[DOCUMENT SEGMENT start]

This patch provides foundational infrastructure for upcoming enhancements to
concurrent index builds by introducing:

- **ii_Auxiliary** in `IndexInfo`: Indicates that an index is an auxiliary
  index, specifically for use during concurrent index builds.
- **validate_index** in `IndexVacuumInfo`: Signals when a vacuum or cleanup
  operation is validating a newly built index (e.g., during concurrent build).

Additionally, a new **STIR (Short-Term Index Replacement)** access method is
introduced, intended solely for short-lived, auxiliary usage. STIR functions
as an ephemeral helper during concurrent index builds, temporarily storing TIDs
without providing the full features of a typical index. As such, it raises
warnings or errors when accessed outside its specialized usage path.

These changes lay essential groundwork for further improvements to concurrent
index builds.
---
 contrib/pgstattuple/pgstattuple.c        |   3 +
 src/backend/access/Makefile              |   2 +-
 src/backend/access/heap/vacuumlazy.c     |   2 +
 src/backend/access/meson.build           |   1 +
 src/backend/access/stir/Makefile         |  18 +
 src/backend/access/stir/meson.build      |   5 +
 src/backend/access/stir/stir.c           | 576 +++++++++++++++++++++++
 src/backend/catalog/index.c              |   1 +
 src/backend/commands/analyze.c           |   1 +
 src/backend/commands/vacuumparallel.c    |   1 +
 src/backend/nodes/makefuncs.c            |   1 +
 src/include/access/genam.h               |   1 +
 src/include/access/reloptions.h          |   3 +-
 src/include/access/stir.h                | 117 +++++
 src/include/catalog/pg_am.dat            |   3 +
 src/include/catalog/pg_opclass.dat       |   3 +
 src/include/catalog/pg_opfamily.dat      |   2 +
 src/include/catalog/pg_proc.dat          |   4 +
 src/include/nodes/execnodes.h            |   6 +-
 src/include/utils/index_selfuncs.h       |   8 +
 src/test/regress/expected/amutils.out    |   8 +-
 src/test/regress/expected/opr_sanity.out |   7 +-
 src/test/regress/expected/psql.out       |  24 +-
 23 files changed, 779 insertions(+), 18 deletions(-)

[DOCUMENT SEGMENT end]
[COLLECTED MATERIAL start]

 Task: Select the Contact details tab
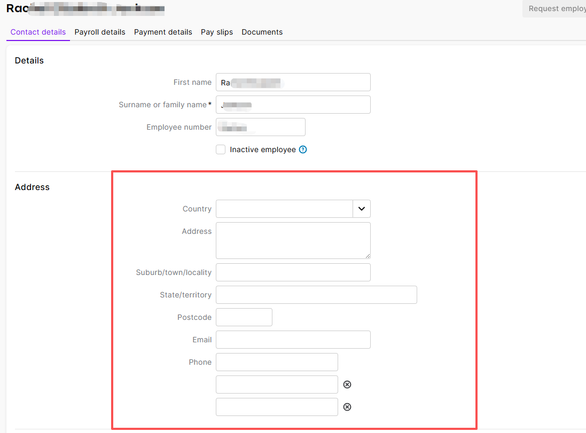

[COLLECTED MATERIAL end]

SET PROBLEM: Could you resume the patch description about concurrent index builds after its last line? The lines above are separate material, not part of the patch description.

EXERCISE OUTPUT:
 create mode 100644 src/backend/access/stir/Makefile
 create mode 100644 src/backend/access/stir/meson.build
 create mode 100644 src/backend/access/stir/stir.c
 create mode 100644 src/include/access/stir.h

diff --git a/contrib/pgstattuple/pgstattuple.c b/contrib/pgstattuple/pgstattuple.c
index ff7cc07df99..007efc4ed0c 100644
--- a/contrib/pgstattuple/pgstattuple.c
+++ b/contrib/pgstattuple/pgstattuple.c
@@ -282,6 +282,9 @@ pgstat_relation(Relation rel, FunctionCallInfo fcinfo)
 			case SPGIST_AM_OID:
 				err = "spgist index";
 				break;
+			case STIR_AM_OID:
+				err = "stir index";
+				break;
 			case BRIN_AM_OID:
 				err = "brin index";
 				break;
diff --git a/src/backend/access/Makefile b/src/backend/access/Makefile
index 1932d11d154..cd6524a54ab 100644
--- a/src/backend/access/Makefile
+++ b/src/backend/access/Makefile
@@ -9,6 +9,6 @@ top_builddir = ../../..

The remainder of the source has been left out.